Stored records
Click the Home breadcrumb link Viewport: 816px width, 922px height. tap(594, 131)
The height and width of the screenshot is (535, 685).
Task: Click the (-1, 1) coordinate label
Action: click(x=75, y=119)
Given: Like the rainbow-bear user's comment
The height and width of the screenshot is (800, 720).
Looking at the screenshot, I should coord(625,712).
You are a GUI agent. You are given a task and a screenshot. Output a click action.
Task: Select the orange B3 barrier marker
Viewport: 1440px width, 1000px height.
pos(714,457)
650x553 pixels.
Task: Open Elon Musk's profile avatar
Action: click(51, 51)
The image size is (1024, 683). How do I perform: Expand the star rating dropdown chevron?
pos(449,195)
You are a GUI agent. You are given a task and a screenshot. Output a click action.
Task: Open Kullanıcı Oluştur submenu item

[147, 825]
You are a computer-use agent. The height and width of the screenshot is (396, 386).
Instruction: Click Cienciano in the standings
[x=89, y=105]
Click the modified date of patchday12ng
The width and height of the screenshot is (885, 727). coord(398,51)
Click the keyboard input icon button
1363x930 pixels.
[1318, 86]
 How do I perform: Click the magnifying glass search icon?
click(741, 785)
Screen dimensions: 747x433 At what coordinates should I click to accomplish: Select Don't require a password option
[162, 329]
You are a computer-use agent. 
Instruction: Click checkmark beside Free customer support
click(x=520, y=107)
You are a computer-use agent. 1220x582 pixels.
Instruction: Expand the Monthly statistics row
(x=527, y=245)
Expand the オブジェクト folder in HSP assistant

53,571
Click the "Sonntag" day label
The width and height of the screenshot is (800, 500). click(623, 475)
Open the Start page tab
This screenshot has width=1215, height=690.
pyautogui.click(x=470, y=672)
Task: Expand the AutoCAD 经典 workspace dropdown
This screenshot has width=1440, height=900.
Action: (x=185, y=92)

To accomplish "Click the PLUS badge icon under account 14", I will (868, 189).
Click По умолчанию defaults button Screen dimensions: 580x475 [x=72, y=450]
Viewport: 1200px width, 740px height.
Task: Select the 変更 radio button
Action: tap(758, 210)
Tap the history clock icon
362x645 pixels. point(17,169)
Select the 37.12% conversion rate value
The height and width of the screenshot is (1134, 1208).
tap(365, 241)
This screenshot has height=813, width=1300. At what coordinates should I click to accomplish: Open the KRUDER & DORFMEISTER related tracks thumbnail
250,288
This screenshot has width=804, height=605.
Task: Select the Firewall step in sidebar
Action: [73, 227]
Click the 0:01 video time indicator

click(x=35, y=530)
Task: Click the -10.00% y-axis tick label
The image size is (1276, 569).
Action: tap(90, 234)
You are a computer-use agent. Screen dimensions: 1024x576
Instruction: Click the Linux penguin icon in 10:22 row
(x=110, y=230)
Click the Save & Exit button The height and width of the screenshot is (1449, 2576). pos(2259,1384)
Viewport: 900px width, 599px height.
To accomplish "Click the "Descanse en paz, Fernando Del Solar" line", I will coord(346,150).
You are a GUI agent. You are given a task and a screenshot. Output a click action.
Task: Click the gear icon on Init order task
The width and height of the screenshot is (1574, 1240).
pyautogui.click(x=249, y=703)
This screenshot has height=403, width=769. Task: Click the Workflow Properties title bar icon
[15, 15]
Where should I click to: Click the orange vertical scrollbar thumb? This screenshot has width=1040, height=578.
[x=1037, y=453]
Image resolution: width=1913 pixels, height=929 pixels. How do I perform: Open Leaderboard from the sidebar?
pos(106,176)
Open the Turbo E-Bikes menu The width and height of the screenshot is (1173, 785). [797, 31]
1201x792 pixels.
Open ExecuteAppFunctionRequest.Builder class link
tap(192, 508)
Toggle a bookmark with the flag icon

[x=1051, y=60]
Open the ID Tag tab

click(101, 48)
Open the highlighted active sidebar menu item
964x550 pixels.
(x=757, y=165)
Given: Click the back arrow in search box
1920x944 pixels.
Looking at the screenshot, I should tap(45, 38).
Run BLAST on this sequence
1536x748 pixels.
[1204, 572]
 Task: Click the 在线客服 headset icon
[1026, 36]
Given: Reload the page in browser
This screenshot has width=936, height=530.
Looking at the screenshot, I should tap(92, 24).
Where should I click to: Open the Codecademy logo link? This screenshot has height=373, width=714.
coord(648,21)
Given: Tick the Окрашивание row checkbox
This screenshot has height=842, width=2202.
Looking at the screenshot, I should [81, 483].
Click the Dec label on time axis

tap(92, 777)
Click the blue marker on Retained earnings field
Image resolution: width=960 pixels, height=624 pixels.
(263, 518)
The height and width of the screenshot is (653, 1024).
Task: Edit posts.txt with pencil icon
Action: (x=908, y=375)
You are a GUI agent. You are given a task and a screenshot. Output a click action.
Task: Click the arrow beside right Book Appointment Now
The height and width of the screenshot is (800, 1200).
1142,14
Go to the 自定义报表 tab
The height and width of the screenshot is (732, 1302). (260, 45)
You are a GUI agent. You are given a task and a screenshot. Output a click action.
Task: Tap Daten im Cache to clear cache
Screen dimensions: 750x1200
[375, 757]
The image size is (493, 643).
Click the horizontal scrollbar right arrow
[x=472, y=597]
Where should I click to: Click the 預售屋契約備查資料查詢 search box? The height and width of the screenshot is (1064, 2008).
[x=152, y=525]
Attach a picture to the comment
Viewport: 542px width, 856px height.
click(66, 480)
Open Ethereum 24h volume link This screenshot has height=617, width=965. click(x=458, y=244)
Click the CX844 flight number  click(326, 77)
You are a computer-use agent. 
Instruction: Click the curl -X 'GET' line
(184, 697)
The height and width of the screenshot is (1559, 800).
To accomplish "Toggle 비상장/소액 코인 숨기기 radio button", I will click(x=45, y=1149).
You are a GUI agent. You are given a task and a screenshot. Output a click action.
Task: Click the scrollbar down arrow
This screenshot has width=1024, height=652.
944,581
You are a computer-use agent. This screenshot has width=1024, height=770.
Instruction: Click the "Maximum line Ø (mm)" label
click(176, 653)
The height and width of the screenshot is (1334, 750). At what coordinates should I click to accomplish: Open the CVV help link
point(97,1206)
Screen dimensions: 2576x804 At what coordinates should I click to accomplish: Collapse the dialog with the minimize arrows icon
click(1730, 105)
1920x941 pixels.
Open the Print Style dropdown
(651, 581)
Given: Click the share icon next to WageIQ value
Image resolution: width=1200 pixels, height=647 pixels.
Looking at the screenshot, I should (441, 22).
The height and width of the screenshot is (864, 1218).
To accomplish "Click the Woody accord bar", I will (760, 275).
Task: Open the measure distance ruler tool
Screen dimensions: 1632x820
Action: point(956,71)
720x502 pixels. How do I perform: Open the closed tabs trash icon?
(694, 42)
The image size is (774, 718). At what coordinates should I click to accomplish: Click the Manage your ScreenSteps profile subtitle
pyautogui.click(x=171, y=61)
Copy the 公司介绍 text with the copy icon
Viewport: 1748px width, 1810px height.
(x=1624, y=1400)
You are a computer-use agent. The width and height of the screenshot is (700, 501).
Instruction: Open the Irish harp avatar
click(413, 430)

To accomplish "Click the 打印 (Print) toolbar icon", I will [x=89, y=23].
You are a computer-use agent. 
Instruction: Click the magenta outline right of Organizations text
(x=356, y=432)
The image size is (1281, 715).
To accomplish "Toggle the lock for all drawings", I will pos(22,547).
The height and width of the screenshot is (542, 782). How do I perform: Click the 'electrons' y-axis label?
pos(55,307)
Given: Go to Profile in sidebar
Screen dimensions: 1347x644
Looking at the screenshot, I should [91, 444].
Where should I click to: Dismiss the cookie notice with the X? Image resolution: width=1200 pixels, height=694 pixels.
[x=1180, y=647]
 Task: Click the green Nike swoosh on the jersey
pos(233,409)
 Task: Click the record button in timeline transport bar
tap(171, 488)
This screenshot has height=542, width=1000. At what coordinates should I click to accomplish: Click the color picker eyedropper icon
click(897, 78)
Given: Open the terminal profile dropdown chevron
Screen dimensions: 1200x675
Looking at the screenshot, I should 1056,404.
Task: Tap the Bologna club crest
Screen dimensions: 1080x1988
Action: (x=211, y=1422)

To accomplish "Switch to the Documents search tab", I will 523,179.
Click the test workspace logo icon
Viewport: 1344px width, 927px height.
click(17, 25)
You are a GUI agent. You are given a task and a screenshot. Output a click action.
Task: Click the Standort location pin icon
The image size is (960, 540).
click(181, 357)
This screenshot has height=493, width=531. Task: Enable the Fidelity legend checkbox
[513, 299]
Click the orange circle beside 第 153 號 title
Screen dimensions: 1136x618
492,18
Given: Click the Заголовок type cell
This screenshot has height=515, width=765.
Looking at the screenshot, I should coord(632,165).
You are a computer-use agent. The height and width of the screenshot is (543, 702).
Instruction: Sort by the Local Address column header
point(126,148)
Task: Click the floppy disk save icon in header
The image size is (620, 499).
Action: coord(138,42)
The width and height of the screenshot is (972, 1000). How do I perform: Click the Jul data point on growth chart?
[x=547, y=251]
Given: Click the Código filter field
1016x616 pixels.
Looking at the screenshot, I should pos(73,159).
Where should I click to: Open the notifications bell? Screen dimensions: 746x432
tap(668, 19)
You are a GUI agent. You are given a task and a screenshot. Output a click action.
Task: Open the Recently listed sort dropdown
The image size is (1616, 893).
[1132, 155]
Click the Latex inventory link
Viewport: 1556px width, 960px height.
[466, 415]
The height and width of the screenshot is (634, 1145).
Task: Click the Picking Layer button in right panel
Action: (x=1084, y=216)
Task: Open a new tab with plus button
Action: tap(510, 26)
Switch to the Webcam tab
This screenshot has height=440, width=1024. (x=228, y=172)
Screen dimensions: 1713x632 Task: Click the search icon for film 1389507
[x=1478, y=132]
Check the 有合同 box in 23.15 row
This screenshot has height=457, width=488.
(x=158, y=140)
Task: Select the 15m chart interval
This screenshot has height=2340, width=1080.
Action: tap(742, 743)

▸ PROMPT:
Where the word "computer" shows up in a line of the entries above, copy that line.

▸ EXERCISE RESULT:
You are a computer-use agent. The height and width of the screenshot is (396, 386).
You are a computer-use agent. 
You are a computer-use agent. 1220x582 pixels.
You are a computer-use agent. Screen dimensions: 1024x576
You are a computer-use agent. 
You are a computer-use agent. This screenshot has width=1024, height=770.
You are a computer-use agent. The width and height of the screenshot is (700, 501).
You are a computer-use agent. 
You are a computer-use agent. The height and width of the screenshot is (543, 702).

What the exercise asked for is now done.